Generation Nutrition: We have the knowledge to stop children dying from Acute Malnutrition NOW

Last week, a new campaign, Generation Nutrition, was launched in the UK parliament calling for an end to child deaths from undernutrition.

Currently, child deaths from undernutrition represent 45 per cent of all under five deaths, something this campaign aims to address. There is no doubt about the overwhelming progress made in terms of child survival. The under 5 mortality rate has almost halved in the last 25 years, from 12 million children dying before their 5th birthday in 1990 to 6.6 million in 2012 (WHO). However progress to reduce child deaths from undernutrition, especially severe acute malnutrition, has stagnated in many countries. Undernutrition is different from hunger, and requires a separate and targeted approach. 

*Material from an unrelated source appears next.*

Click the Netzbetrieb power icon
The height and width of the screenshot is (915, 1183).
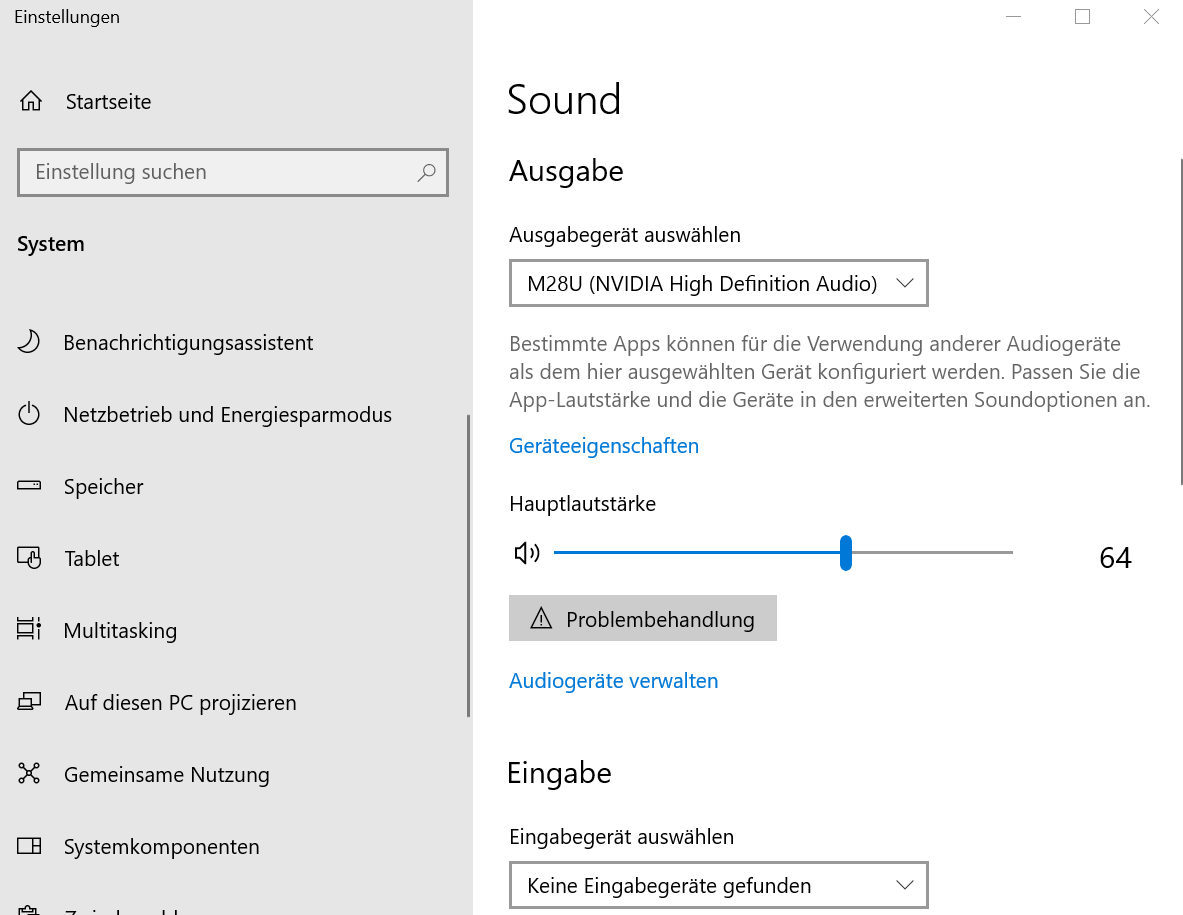point(29,415)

Using community based management to treat acute malnutrition

One in 12 children in the world suffer from acute malnutrition, which is a potentially life threatening condition caused by a number of factors acting together including a lack of food, poor sanitation, and disease. However, recent years have witnessed major progress in terms of our ability to treat severe acute malnutrition. Using community based management of acute malnutrition, most children can be treated as outpatients, affordably and effectively. Despite this, treatment is still not reaching most children.

Director of Food and Nutrition at the Ministry of Health, Sierra Leone, Aminata Shamit Koroma spoke about the high levels of severe acute malnutrition in Sierra Leone. In Sierra Leone 7 per cent of children under five suffer from severe acute malnutrition. She hopes that Generation Nutrition will support the country to reach the goal they have set for themselves, to reduce rates of undernutrition to 2 per cent by 2020. She talked about how community management of acute malnutrition programmes were initially introduced in only 20 health centres in four districts but now they are operating in 423 centres, out of 1200 health centres in the country and they are hoping that by the end of this year they will be able to increase that number to 600.

Power of political will and civil society in pushing this agenda forward

At the campaign launch event, we heard from Jean-Michel Grand, Executive director of Action Against Hunger UK. He highlighted that despite the fact that we know what needs to be done, and that treatment has been shown to have an 84% per cent success rate, only 1 in 10 children are who need treatment can access it. Grand emphasised the importance of political will in addressing undernutrition and called on governments to move away from viewing acute malnutrition as only a humanitarian issue.


Jane Edmonson, Head of Human Development at the Department for International Development (DFID), spoke about DFID’s investment in programmes to prevent and treat severe acute malnutrition in many countries (including Malawi, Ethiopia, and Kenya). On this subject, she talked of the importance of civil society for holding DFID to its promises in reducing acute malnutrition worldwide.

Augustin Flory, head of Nutrition at the Child’s Investment Fund Foundation (CIFF) highlighted the long-term consequences of malnutrition for an individual. Ultimately, a malnourished child will likely attend fewer years of school, earn less as an adult and will be less lively to escape poverty. This not only impacts an individual, but also the family and even a nation.